> _STATED TASK_:
Which lines in the items below contain the word "Open", with case counting? Pull out each of those lines and copy it.

## Begin DATASET

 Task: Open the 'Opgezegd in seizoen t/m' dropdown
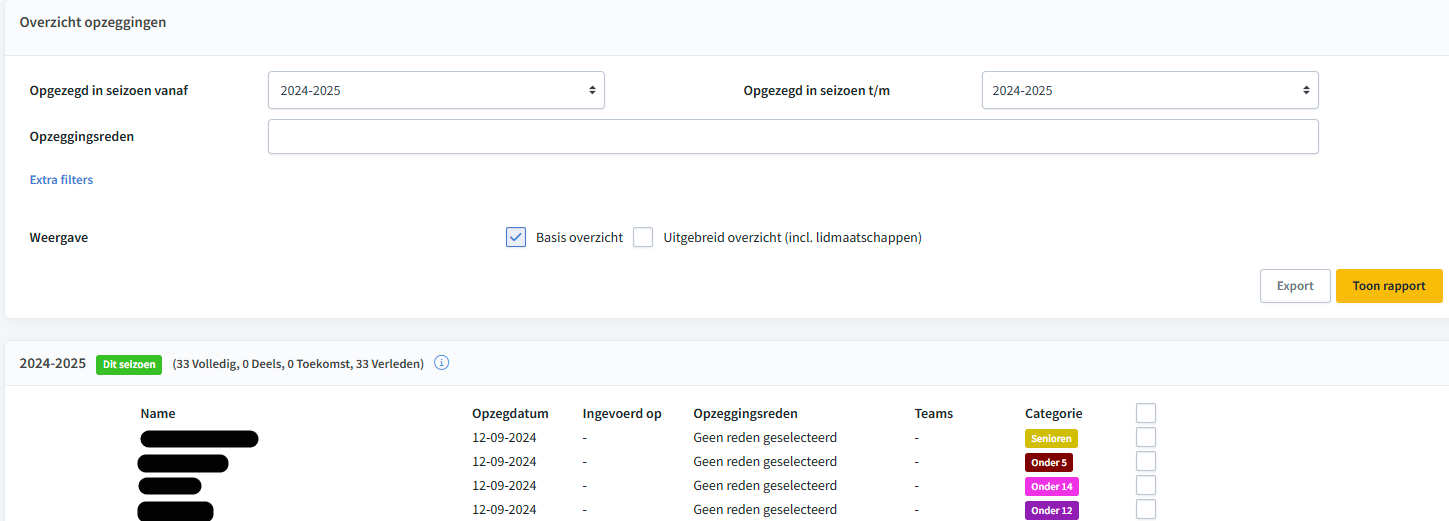1149,90
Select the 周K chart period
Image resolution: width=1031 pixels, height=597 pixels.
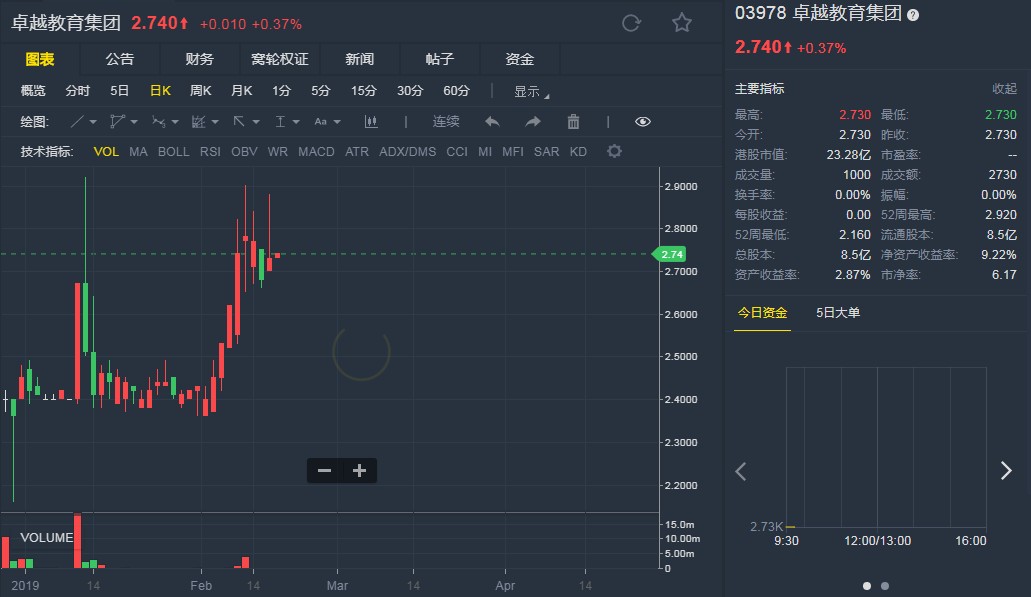(200, 91)
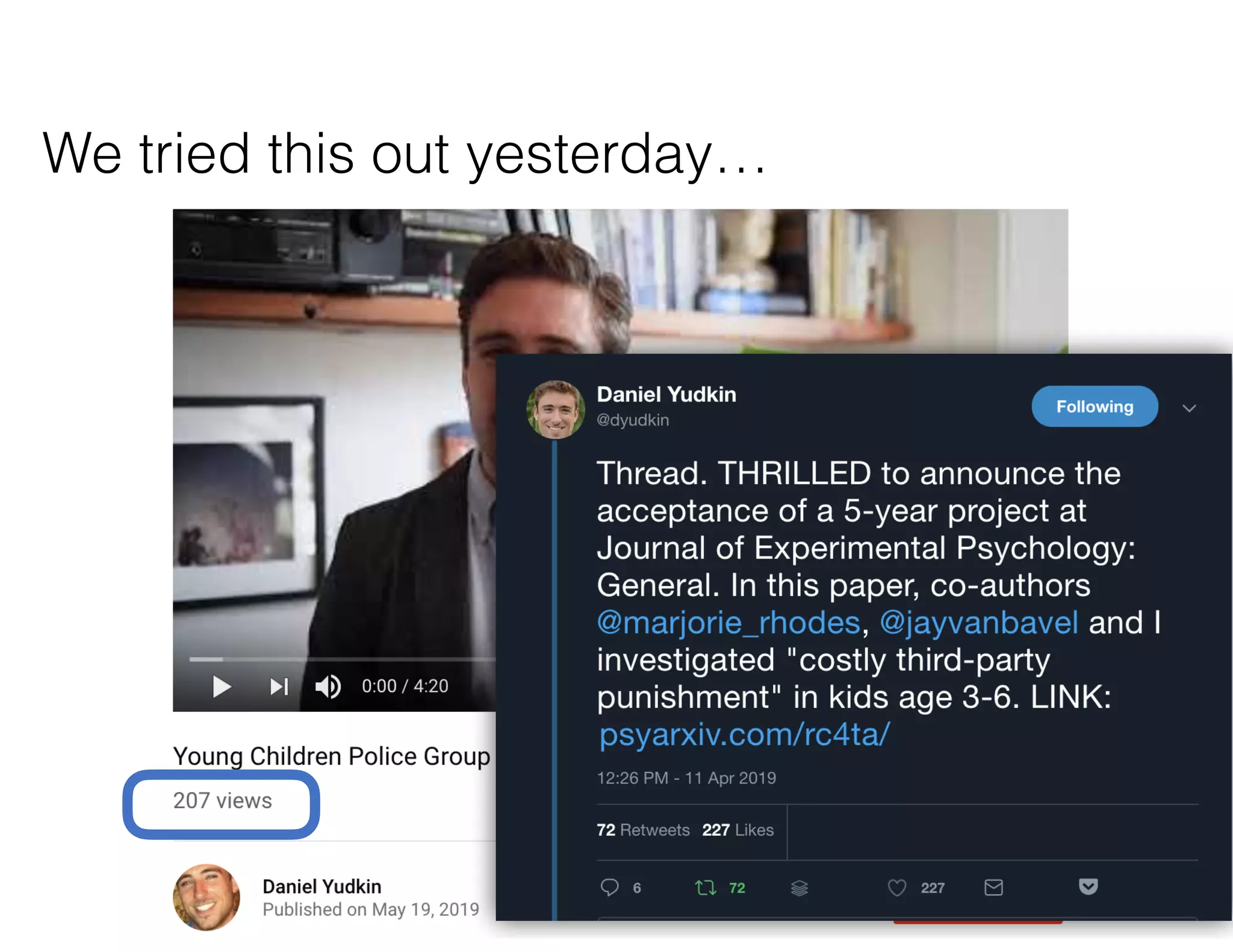Screen dimensions: 1233x952
Task: Open the @jayvanbavel profile mention
Action: coord(979,623)
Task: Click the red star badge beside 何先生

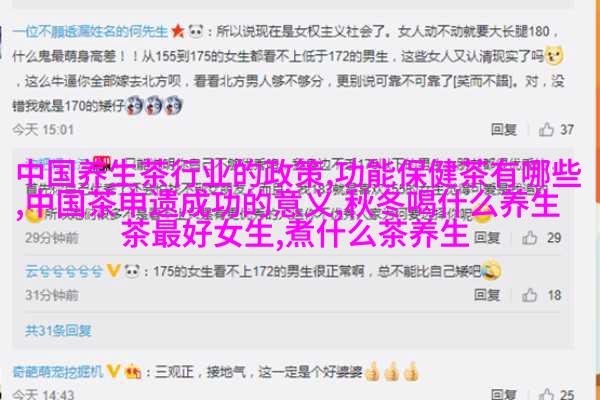Action: [x=178, y=31]
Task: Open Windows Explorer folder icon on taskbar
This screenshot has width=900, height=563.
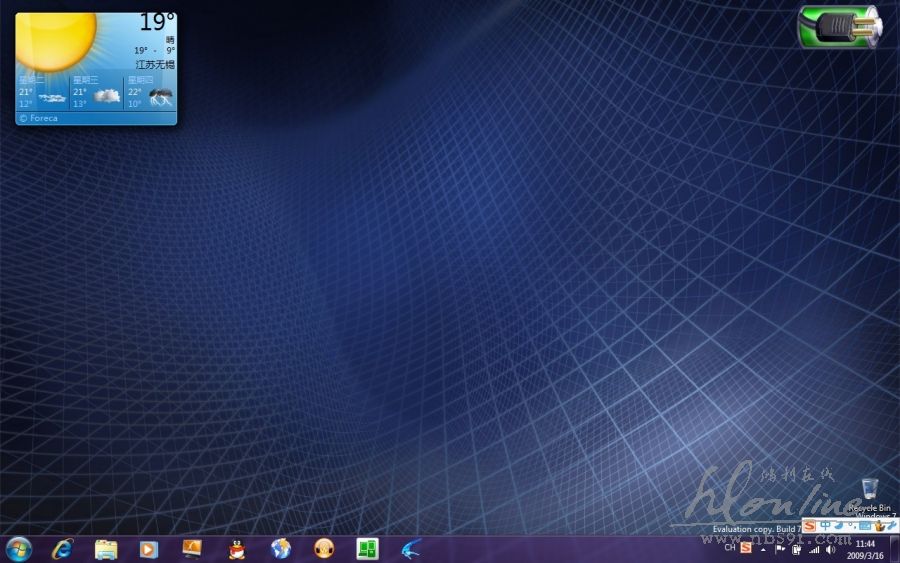Action: 106,548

## End DATASET

> _SOLUTION FOR THIS PROBLEM_:
 Task: Open the 'Opgezegd in seizoen t/m' dropdown
Task: Open the @jayvanbavel profile mention
Task: Open Windows Explorer folder icon on taskbar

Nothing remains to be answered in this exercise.